Top of DATA SECTION

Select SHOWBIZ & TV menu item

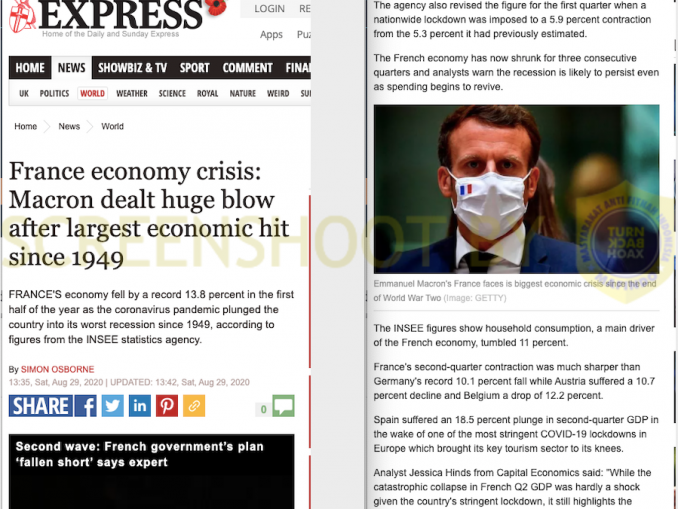(132, 67)
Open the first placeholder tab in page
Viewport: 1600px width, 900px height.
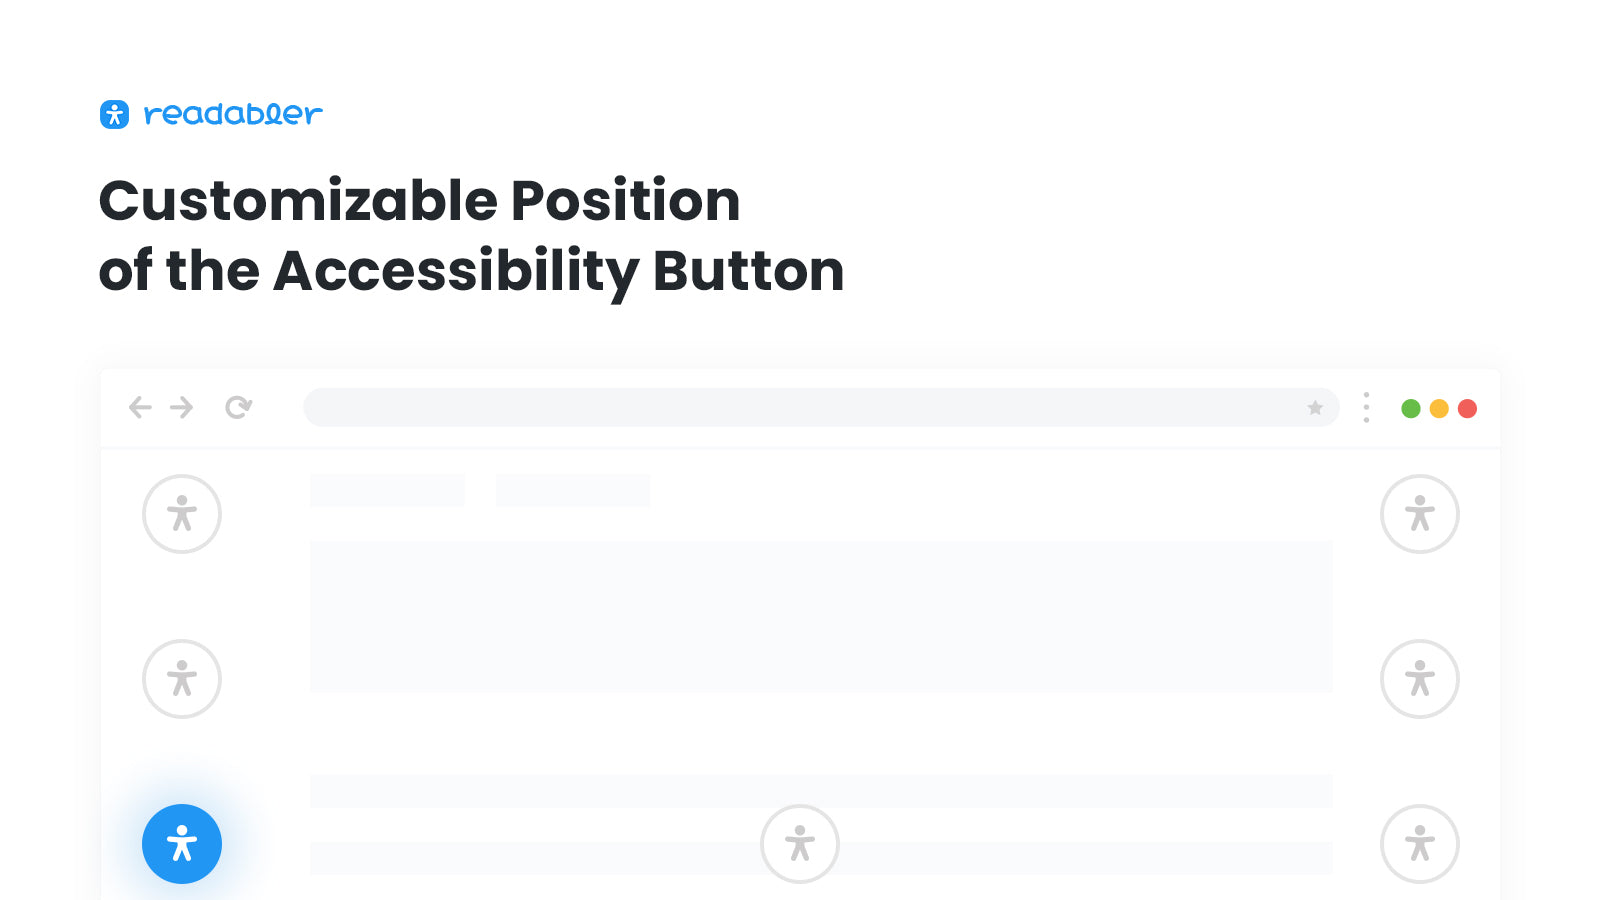point(387,491)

Bottom of DATA SECTION

- PROBLEM DETAILS: What is needed is an exact copy of the lines from the line with "Open the first placeholder tab in page" to the end of the data above, both included, without any pictures.

- SOLUTION TO THIS EXERCISE:
Open the first placeholder tab in page
Viewport: 1600px width, 900px height.
point(387,491)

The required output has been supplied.